• _DIRECTIONS FOR THIS TASK_
Rewrite the lines below, starting at the line containing "The image size" and ending at the end of the lines, keeping each request and shifting every coordinate in the answers by adding 4. Leave the pictures out.

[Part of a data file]
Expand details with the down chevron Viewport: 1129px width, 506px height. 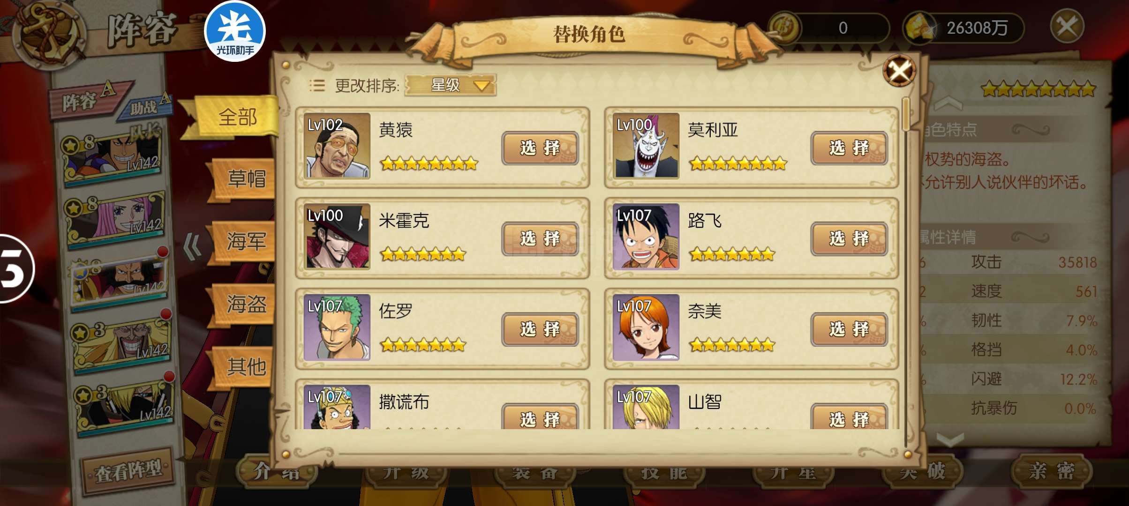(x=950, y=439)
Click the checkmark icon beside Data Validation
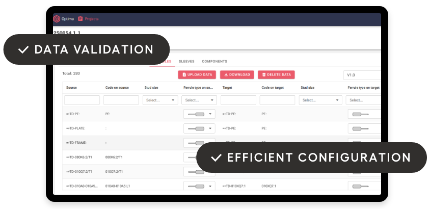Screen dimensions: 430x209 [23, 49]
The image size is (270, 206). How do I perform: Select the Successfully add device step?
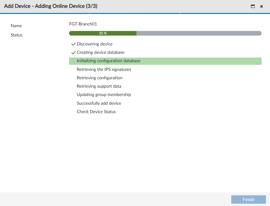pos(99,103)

• _TASK SOLUTION_
The image size is (270, 206). How do I perform: Select the Successfully add device step?
pos(103,107)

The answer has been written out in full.